====== Trecho do texto

CGI defende maior participação dos governos na ICANN

21 de março de 2014 - 11:56

O Comitê Gestor da Internet (CGI) no Brasil, que tem se tornado exemplo a outros países de governança multissetorial da Internet, acredita que é preciso valorizar a participação dos governos nas decisões da entidade.

O tema é polêmico porque a Internet Corporation for Assigned Names and Numbers (ICANN) trata do endereçamento da Internet realizando a gestão dos nomes de domínio (Domains Name System – DNS), um aspecto eminentemente técnico da rede, e, por isso, há um certo consenso de que esse não é assunto que deva ser tratado pelos governos. Acontece que, por mais técnico que um assunto seja, há sempre pontos de convergência com aspectos de política pública, soberania nacional etc.

============

De acordo com o trecho sobre o CGI e a ICANN, de que a ICANN realiza a gestão ao tratar do endereçamento da Internet? Os registros não são necessários para resolver esta tarefa.

====== Registros fornecidos

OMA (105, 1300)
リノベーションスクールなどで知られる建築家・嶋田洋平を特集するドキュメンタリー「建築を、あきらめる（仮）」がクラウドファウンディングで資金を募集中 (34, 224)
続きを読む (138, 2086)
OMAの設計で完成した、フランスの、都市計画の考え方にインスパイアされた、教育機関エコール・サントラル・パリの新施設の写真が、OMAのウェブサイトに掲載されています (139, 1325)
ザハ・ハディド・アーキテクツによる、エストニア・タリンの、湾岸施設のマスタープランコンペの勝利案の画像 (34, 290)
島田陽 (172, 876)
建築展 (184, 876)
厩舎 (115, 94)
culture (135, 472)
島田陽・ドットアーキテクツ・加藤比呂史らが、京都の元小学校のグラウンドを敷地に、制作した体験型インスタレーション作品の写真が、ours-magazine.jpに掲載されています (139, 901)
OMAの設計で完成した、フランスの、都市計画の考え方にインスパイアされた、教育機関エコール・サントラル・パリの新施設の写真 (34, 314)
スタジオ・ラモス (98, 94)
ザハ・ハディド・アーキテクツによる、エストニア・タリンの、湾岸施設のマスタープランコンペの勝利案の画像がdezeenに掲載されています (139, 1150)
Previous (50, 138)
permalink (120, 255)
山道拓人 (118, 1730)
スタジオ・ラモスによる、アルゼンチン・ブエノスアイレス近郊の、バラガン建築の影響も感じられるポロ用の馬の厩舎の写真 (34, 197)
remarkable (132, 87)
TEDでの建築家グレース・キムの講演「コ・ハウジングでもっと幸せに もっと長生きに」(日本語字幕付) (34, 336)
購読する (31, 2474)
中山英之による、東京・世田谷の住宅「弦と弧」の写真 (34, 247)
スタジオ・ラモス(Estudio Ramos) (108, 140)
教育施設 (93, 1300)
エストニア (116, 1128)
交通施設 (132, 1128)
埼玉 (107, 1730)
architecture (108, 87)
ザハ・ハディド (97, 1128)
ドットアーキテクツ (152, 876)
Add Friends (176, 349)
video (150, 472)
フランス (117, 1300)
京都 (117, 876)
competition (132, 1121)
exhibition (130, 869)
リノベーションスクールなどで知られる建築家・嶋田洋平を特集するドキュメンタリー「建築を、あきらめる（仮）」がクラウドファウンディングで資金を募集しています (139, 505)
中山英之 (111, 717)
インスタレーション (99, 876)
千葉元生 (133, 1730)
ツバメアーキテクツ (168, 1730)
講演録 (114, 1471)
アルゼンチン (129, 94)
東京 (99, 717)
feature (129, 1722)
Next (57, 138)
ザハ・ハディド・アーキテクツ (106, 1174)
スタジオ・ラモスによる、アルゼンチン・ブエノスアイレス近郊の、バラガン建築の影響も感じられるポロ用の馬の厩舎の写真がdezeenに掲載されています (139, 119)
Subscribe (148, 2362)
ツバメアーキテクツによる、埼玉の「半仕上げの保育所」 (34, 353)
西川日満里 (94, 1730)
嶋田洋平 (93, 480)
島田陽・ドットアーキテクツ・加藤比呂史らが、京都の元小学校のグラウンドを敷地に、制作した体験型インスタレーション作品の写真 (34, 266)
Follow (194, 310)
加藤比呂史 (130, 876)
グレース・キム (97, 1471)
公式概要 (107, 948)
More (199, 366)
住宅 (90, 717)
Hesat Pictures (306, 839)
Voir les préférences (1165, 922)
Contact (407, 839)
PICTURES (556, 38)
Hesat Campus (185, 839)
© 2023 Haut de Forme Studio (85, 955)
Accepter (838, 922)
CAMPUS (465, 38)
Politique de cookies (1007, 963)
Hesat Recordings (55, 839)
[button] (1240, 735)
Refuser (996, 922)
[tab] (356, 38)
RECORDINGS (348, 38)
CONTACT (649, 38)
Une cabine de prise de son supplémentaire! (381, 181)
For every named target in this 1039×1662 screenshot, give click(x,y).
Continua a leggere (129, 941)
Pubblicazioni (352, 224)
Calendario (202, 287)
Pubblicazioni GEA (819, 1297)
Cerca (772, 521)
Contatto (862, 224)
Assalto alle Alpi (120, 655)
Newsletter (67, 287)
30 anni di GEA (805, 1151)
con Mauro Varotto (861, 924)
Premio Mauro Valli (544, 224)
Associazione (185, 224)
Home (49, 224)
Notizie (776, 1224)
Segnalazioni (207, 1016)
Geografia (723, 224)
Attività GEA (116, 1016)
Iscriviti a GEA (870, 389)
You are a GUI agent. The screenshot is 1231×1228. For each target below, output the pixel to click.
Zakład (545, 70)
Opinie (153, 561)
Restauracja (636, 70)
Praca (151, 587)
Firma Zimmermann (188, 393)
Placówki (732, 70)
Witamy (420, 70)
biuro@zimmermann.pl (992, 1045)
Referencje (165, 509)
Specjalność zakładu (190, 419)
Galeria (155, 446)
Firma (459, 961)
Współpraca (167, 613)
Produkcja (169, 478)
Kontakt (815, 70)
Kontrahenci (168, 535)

============

Resultado da tarefa:
A ICANN realiza a gestão dos nomes de domínio (Domains Name System – DNS).